そうそう、シラバスに関連して思ったことがあります。よく「毎年同じ授業をする」ことが悪であるように言われますよね。ついこの間、だんたいこうしょうなるものをやったときも経営側がそういうようなことを前提で発言してました。

でも、オレはそうは思わないんですよね。もし完璧に完成された授業ならば、毎年同じでも一向に構わないはず。むしろ、カリキュラム構成を考えれば、講義名が同じである限り内容が一定であるのはむしろ理屈に合っている。学生から高い評価を受ける授業である限り毎年同じで何の問題もない。(ちなみに他でも大体そうだと思うけど、うちの大学では原則的に単位をとった授業は二度と履修できないので「毎年同じだから」という理由で学生が飽きるということはない。)
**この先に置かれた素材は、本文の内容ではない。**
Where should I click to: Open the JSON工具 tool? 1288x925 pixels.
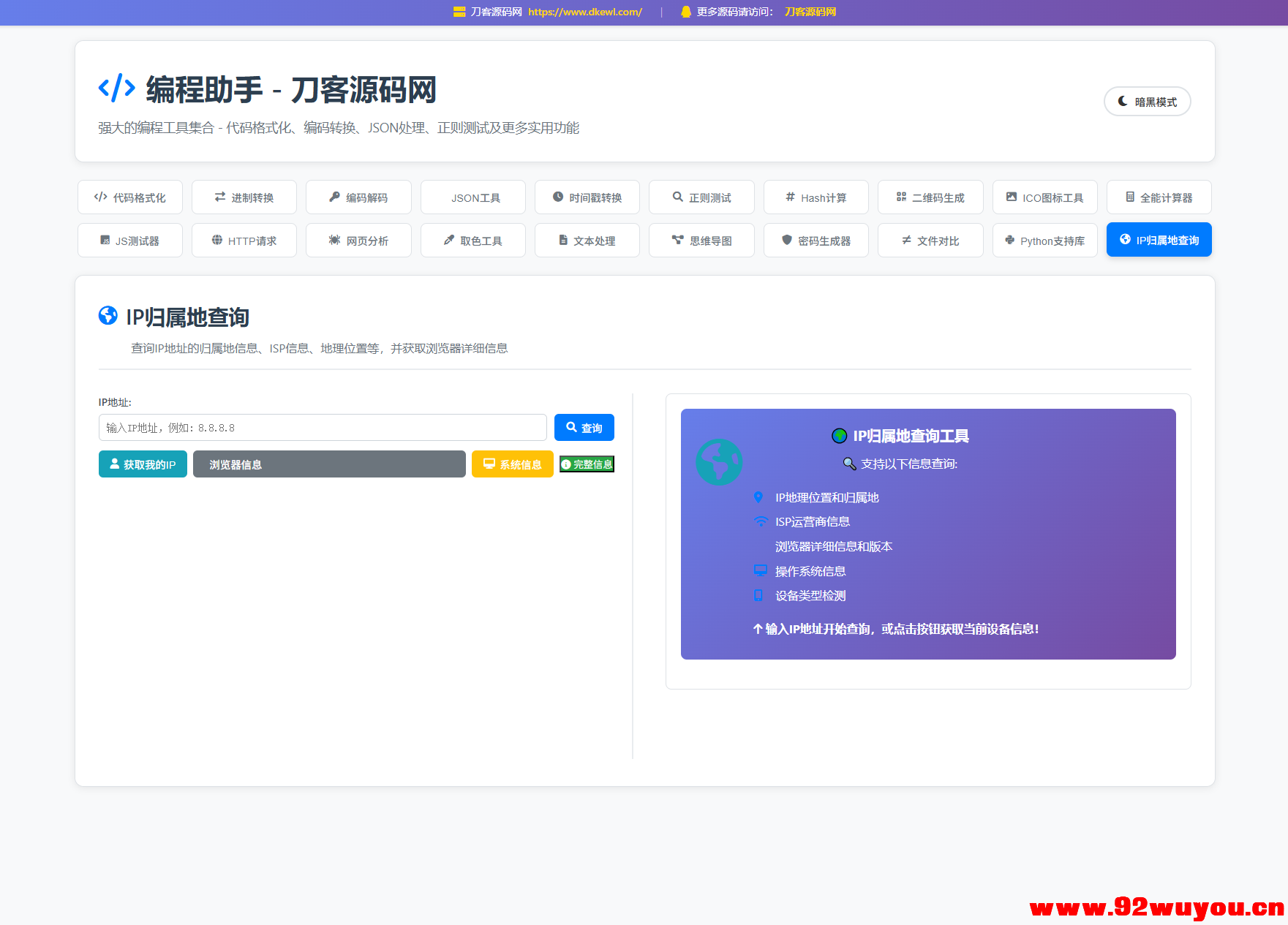pyautogui.click(x=472, y=197)
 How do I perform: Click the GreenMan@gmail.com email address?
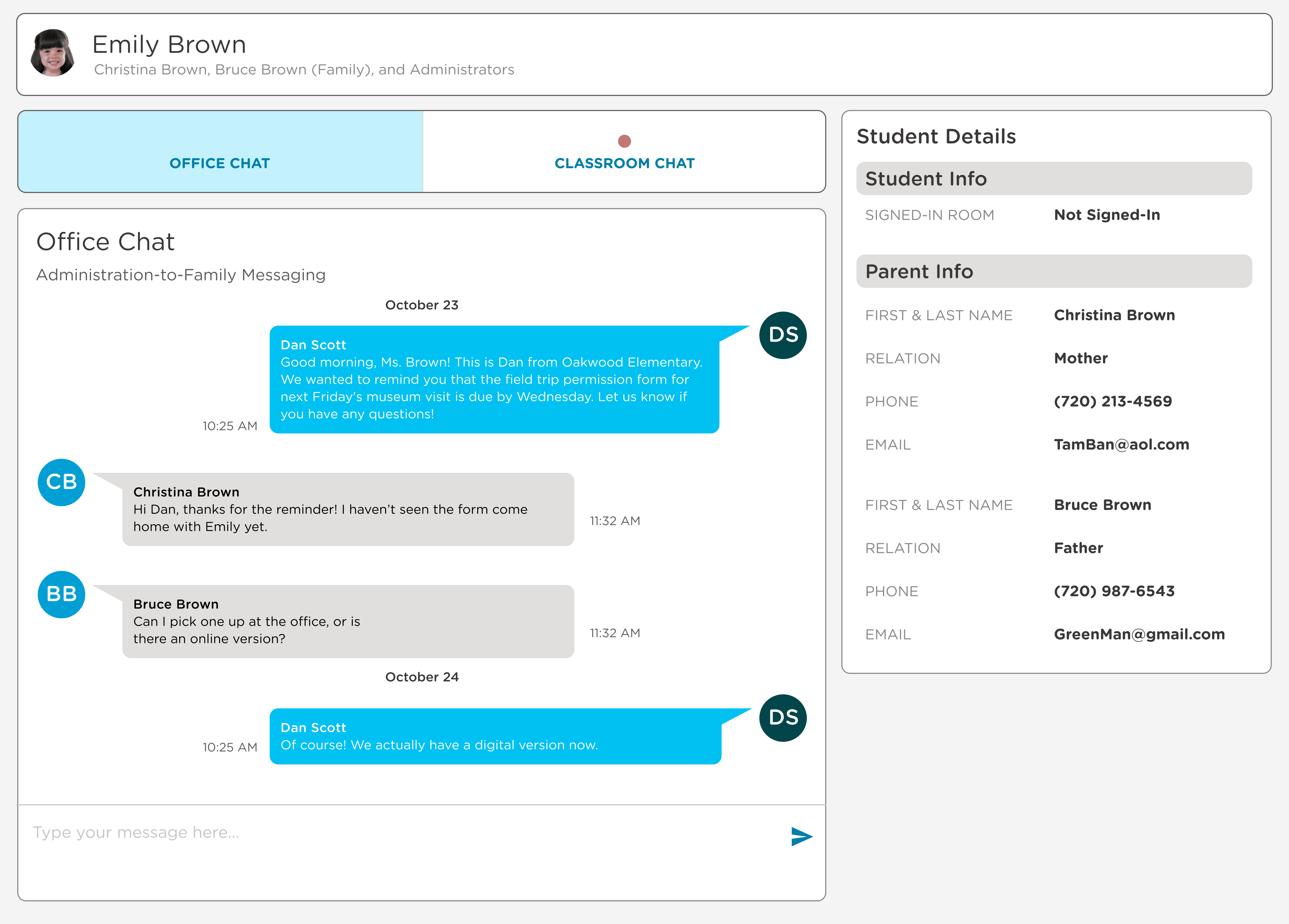1139,634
もちろん、「毎年同じ授業をするのは悪」と言う人はそういう意味で言っているわけではなく、「退屈な授業を改善努力せずに惰性で続けるのは悪」という意味なんだと思います。かつて「毎年同じ講義ノートで授業する」のが「退屈な講義」の代名詞となっていた時代もあったぐらいですし。

ただ、個人的には、大人数講義科目については、もう改善するところがないという域に達することを目標にやっているので、「同じ授業を毎年やるのは悪」と言われると心情的にその目標自体を否定されたような気分になって軽くムカつくんだよね。てゆうか、「同じ授業を毎年やるのは悪」という考え方自体がもう古い考え方だと思う。

シラバスの話にもつながるんだけど、学期の始まる何か月も前にシラバス(らしきもの)を書ける授業というのはある程度前年度までの蓄積によって煮詰められている授業だと思うんだよね。煮詰められて内容が固まってくるのは決して悪いことじゃない。もちろん完成度が高いというのが前提ですが。

まあ、実際問題としては「毎年同じ」にできるほど完成度が高まることはまずないんですが。学界の動向で内容を変えなければならないこともあるし、時事トレンドも移り変わるし、学生の気質も変わっていくし、何よりも、あまりに同じだと教える方が飽きる。オレ自身、テンション重視型の教え手なので、「飽きる」というのはもっとも危険なファクターなんだな。だから、現実には「毎年同じ」なることはないんですが、しかし理論的には「毎年同じ」にできることを目標にするのはむしろ推奨すべきことであるとさえ思いますね、オレは。